**DATA RECORDS:**
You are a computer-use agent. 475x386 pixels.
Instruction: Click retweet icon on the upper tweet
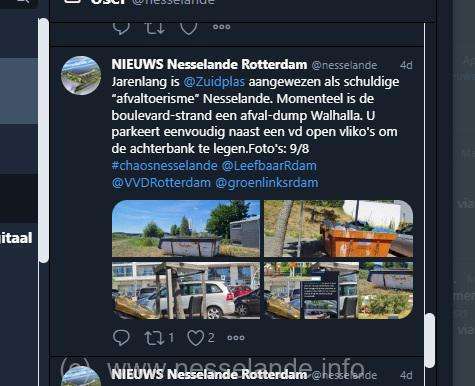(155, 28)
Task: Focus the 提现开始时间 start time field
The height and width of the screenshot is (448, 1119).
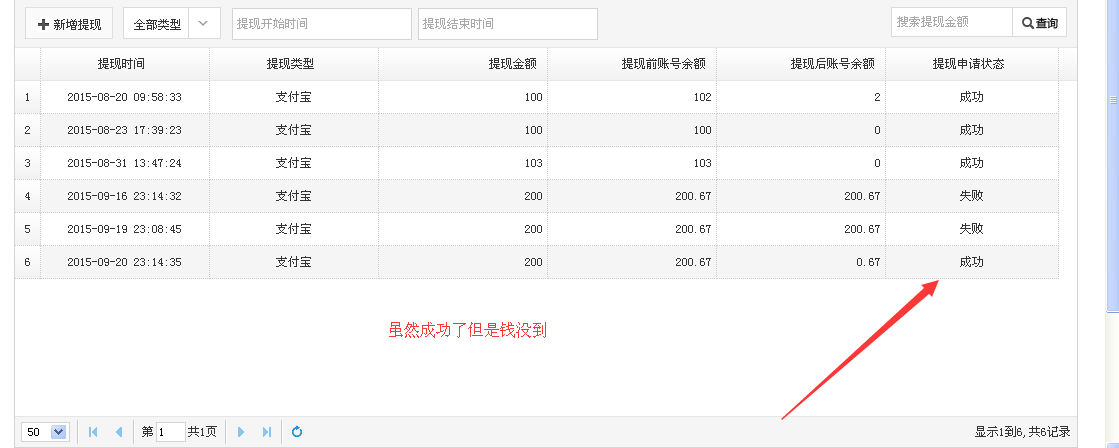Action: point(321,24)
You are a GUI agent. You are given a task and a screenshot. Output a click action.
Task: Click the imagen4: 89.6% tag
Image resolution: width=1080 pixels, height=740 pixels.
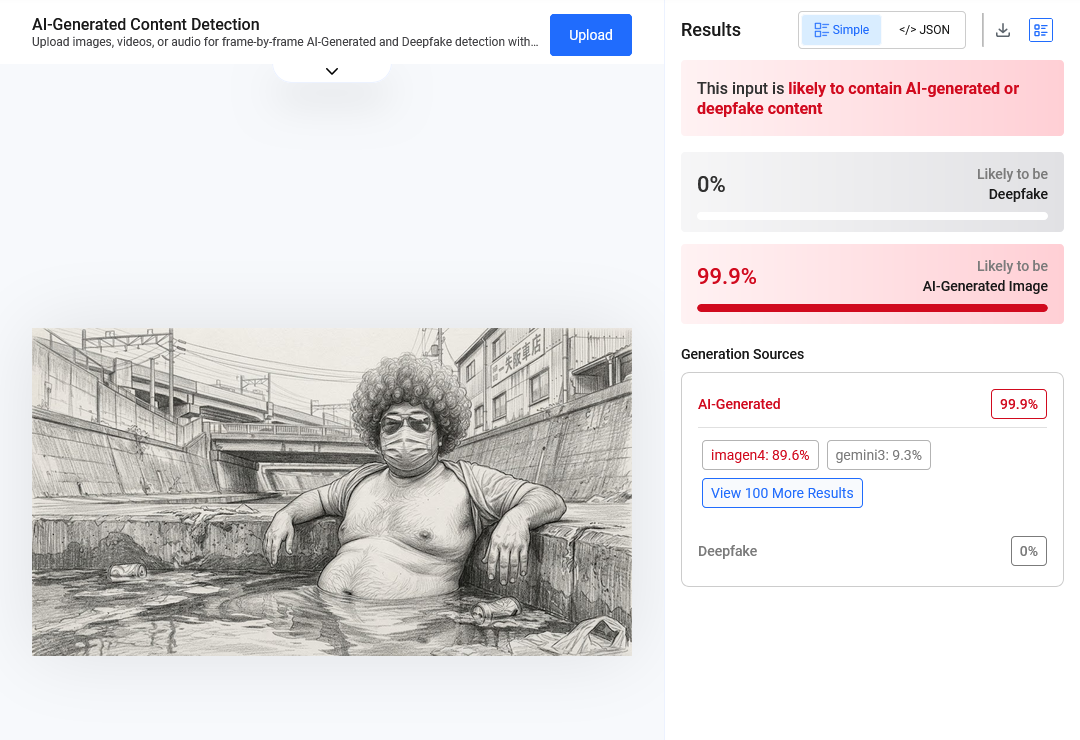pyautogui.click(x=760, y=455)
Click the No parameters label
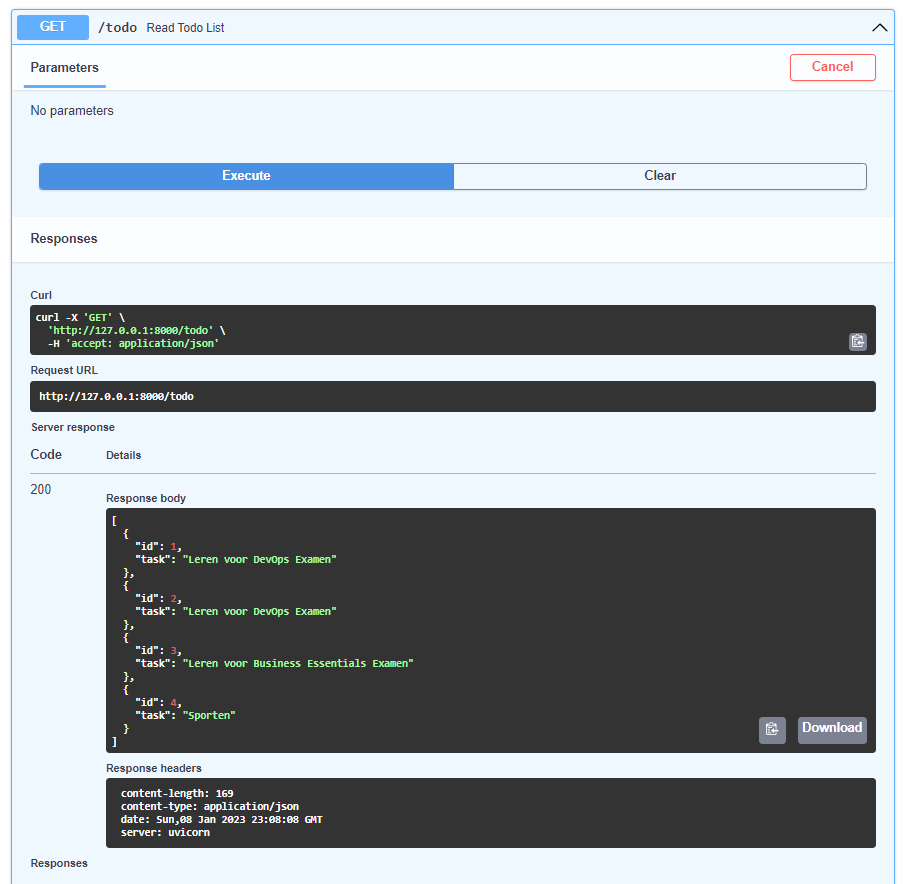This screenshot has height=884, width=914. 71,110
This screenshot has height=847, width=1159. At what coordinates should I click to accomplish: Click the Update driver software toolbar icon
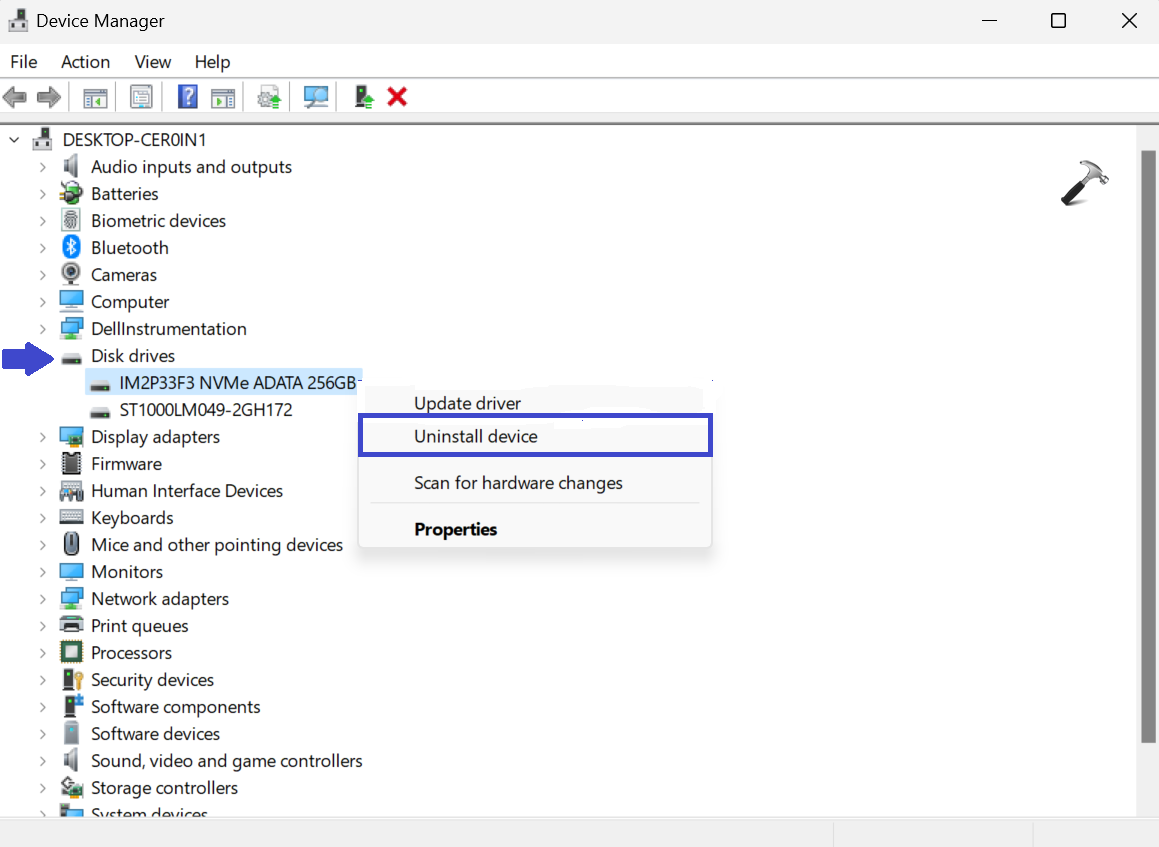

**WORK INSTRUCTIONS:**
How many of the listing's lines include "agent"? State only that number.

**OUTPUT BELOW:**
2